Extract provided
□ □ □ □
FDA last month halted monkey research on nicotine dosing following concerns, including those raised in a letter from primatologist Jane Goodall.
Although an FDA spokesperson told Focus that the decision to halt the study last month was made independently from Goodall’s letter to FDA Commissioner Scott Gottlieb, according to the letter, FDA was performing research at its National Center for Toxicological Research (NCTR) in Jefferson, Arkansas involving more than a dozen squirrel monkeys, with nicotine delivered directly into their bloodstreams via implants to test the relationship between nicotine dosing and addiction.
According to an NCTR annual report from 2016, a nonhuman-primate behavioral pharmacology laboratory had been created to support the needs of FDA’s Center for Tobacco Products, with initial studies to assess the ability of tobacco-product constituents to actually produce and maintain addictive behaviors.
"Studies are underway to develop physiologically-based pharmacokinetic models to help define and quantitate exposures. Concomitant PET-imaging studies are being conducted to explore aspects of neurochemical changes associated with exposure to nicotine and other tobacco-product constituents," the report said.
Gottlieb said in a response letter dated 25 September that, "At this time, all experimentation involving the monkeys in the study you referenced has been halted."
□ □ □ □
Records
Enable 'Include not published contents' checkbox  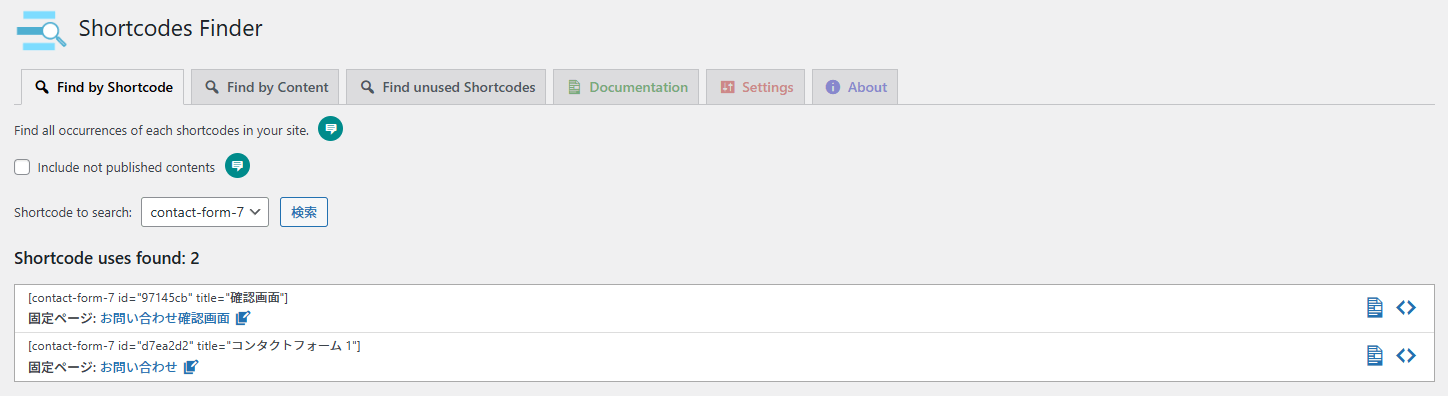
□ □ □ □
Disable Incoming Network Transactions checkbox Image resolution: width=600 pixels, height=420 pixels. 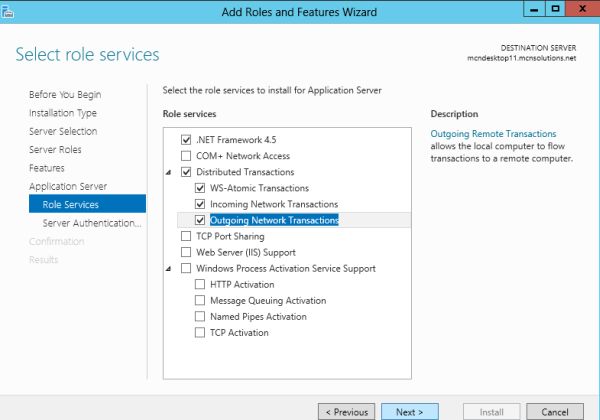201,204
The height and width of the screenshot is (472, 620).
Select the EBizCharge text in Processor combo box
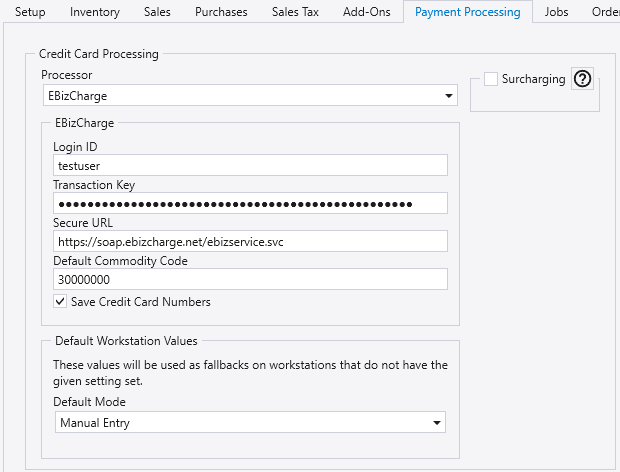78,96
□ □ □ □
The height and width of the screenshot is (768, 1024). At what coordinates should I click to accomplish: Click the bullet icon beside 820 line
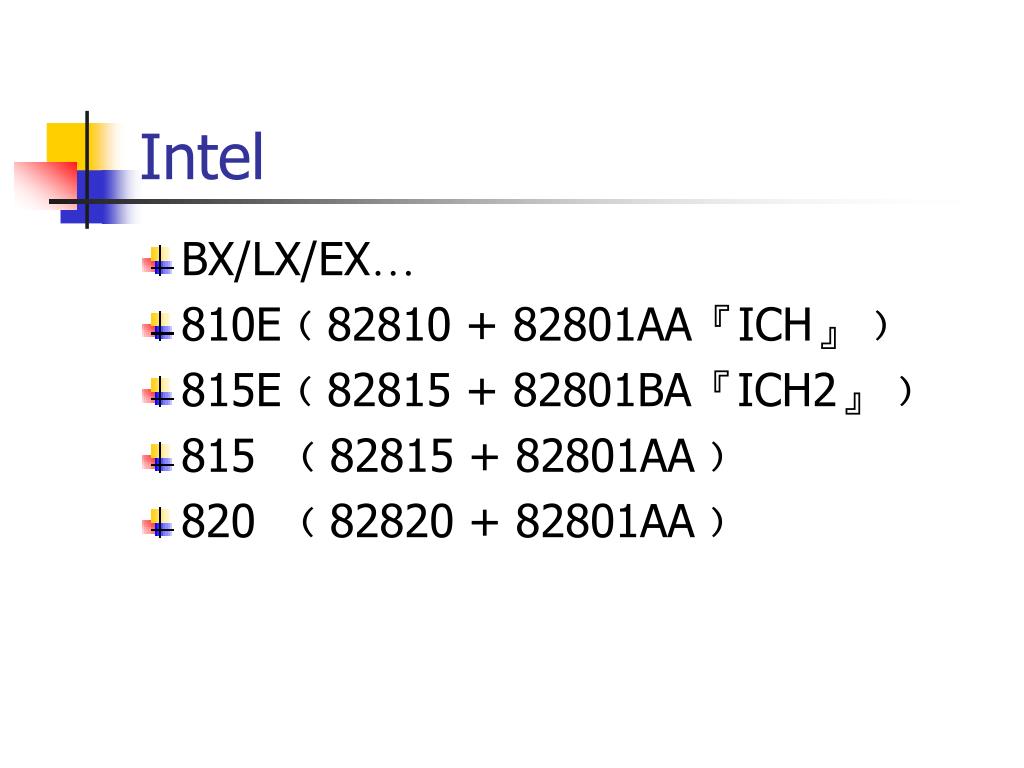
□ □ □ □
Tasks to complete
- 1) In the article on FDA's halted nicotine research on monkeys, in what city and state is the National Center for Toxicological Research located?
- 2) Restate the article on FDA's monkey nicotine study from "According to an" up to and including "the report said.", swapping "nonhuman-primate" for "monkey".
- 3) Extend the article on FDA's halted nicotine experiments on squirrel monkeys beyond its last sentence.

Results for the exercise
- 1) Jefferson, Arkansas.

- 2)
According to an NCTR annual report from 2016, a monkey behavioral pharmacology laboratory had been created to support the needs of FDA’s Center for Tobacco Products, with initial studies to assess the ability of tobacco-product constituents to actually produce and maintain addictive behaviors.
"Studies are underway to develop physiologically-based pharmacokinetic models to help define and quantitate exposures. Concomitant PET-imaging studies are being conducted to explore aspects of neurochemical changes associated with exposure to nicotine and other tobacco-product constituents," the report said.

- 3)
He said he also asked a medical team of primate experts to conduct a follow-up visit to evaluate the safety and well-being of the monkeys. In addition, he said he appointed an independent FDA review team to assess the science and integrity of the animal research process for this study.
And although Gottlieb said there has been an evolution of in vitro assays and computer models "that can, in certain circumstances, replicate and replace the need for animal-based and human studies, while still providing access to critical, reliable data … currently there are still some areas for which non-animal testing is not yet a scientifically valid and available option."
The comments follow a preliminary opinion released earlier this year from the European Commission and its Scientific Committee on Health, Environmental and Emerging Risks reiterating that, when alternatives do not exist, the appropriate use of non-human primates remains essential to some biomedical and biological research, as well as for pharmaceutical safety assessments.